Vingt-deux mois de procédure, 1 000 pages de verdict, des prévenus en cage et un dispositif de 500 policiers autour du tribunal : le dernier acte du procès de Mikhaïl Khodorkovski s'est joué, mardi 17 mai, lorsque les trois juges du tribunal Mechtchanski de Moscou ont déclaré l'ancien patron de Ioukos, numéro un du pétrole russe, coupable d'escroquerie et d'évasion fiscale à grande échelle.

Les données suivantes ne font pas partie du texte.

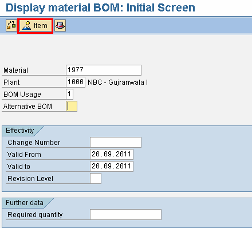252x228 pixels.
Task: Select the Plant field showing 1000
Action: coord(76,82)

Il s'agit d'un des onze chefs d'inculpation retenus contre l'ancien "golden boy" des milieux d'affaires mais ses avocats s'attendent à un verdict de culpabilité pour toutes les autres charges. Mikhaïl Khodorkovski comparaît, comme il est d'usage en Russie, en cage, aux côtés de son ancien associé Platon Lebedev. Les deux hommes risquent dix ans de prison, peine requise par le procureur.

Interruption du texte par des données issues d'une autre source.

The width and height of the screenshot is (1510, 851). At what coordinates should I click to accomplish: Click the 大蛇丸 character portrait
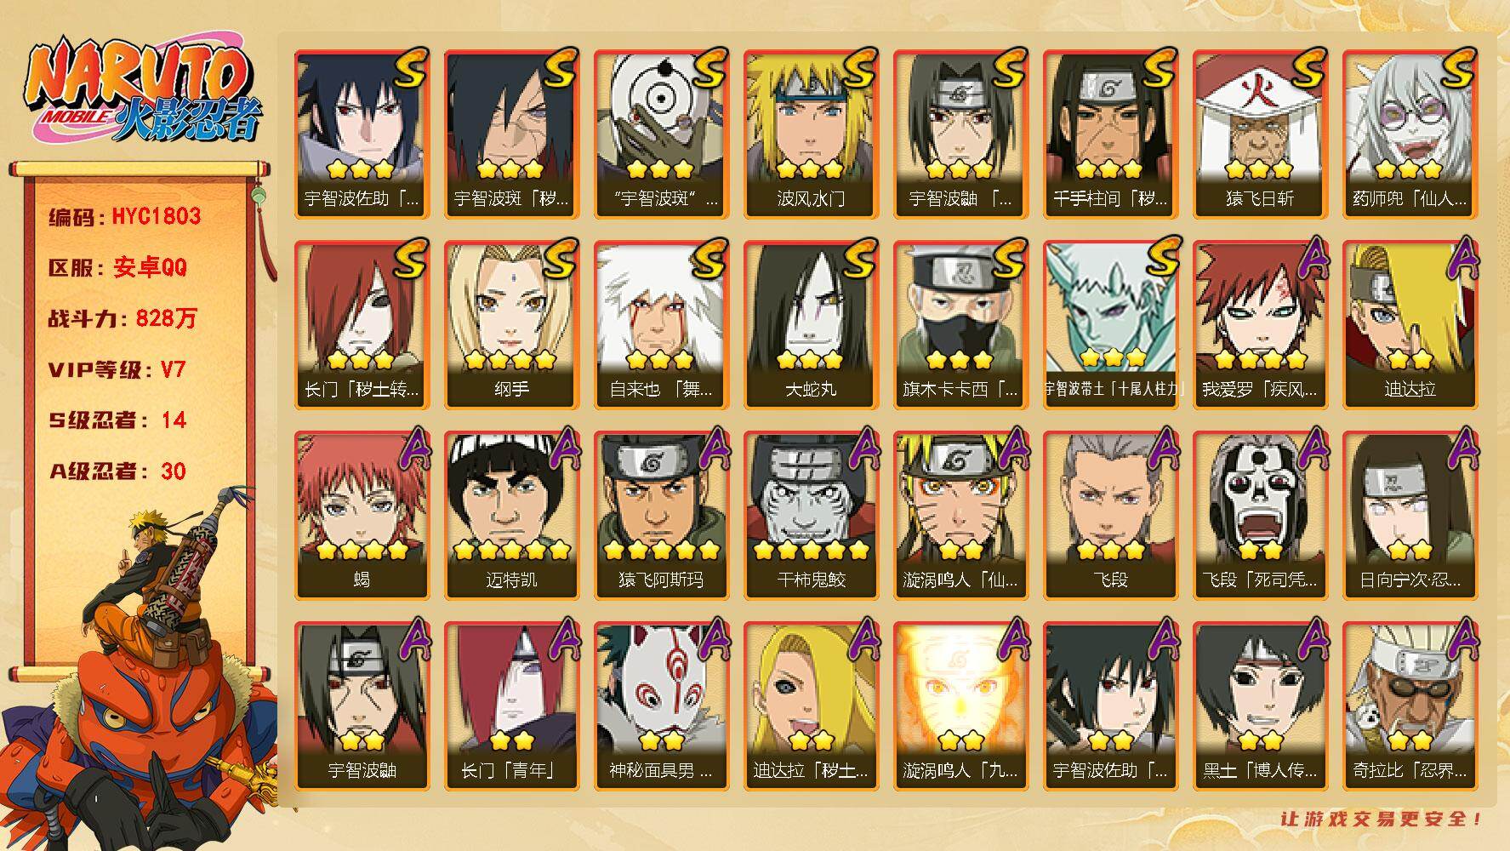(x=811, y=325)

A la fin de la troisième heure de lecture des 1 000 pages de documents qui composent le verdict, le tribunal a annoncé une suspension jusqu'à mercredi matin, suscitant la colère des avocats, contrariés par cette deuxième interruption d'audience depuis le début de l'énoncé du verdict, lundi. "A ce rythme-là, le jugement va durer des semaines" , a dénoncé Elena Lipster, l'avocate de Platon Lebedev.

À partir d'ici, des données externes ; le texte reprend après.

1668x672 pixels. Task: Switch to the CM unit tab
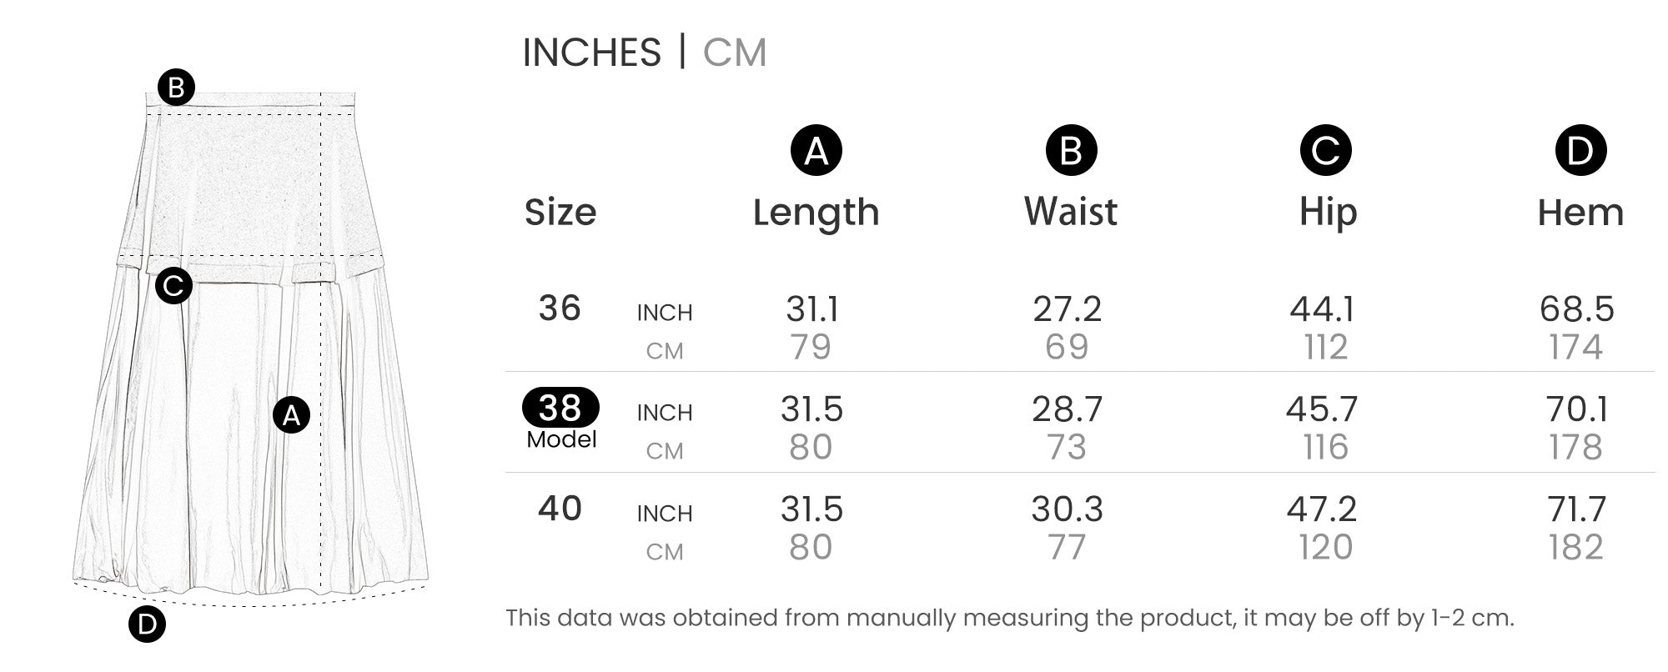[x=734, y=53]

Apparemment détendus, les deux anciens associés se sont prêtés, depuis leur cage, aux objectifs des caméras, échangeant des petits signes avec les parents et amis venus les soutenir. Tous deux avaient apporté de la lecture, des mots-croisés pour Platon Lebedev, une revue d'informatique pour Mikhaïl Khodorkosvki.
Arrêté il y a dix-sept mois, le patron de Ioukos, âgé de 41 ans, qui voit l'Etat lui réclamer 27,5 milliards de dollars d'arriéré fiscal, dénonce le procès comme une affaire fabriquée de toutes pièces contre lui pour capter ses avoirs et son entreprise. De fait le joyau de Ioukos, son unité de production Iouganskneftegaz a été vendue aux enchères en décembre 2004 dans des circonstances controversées. Elle a, à l'époque, échu à Igor Setchine, un proche de Vladimir Poutine placé à la tête de la compagnie pétrolière Rosneft.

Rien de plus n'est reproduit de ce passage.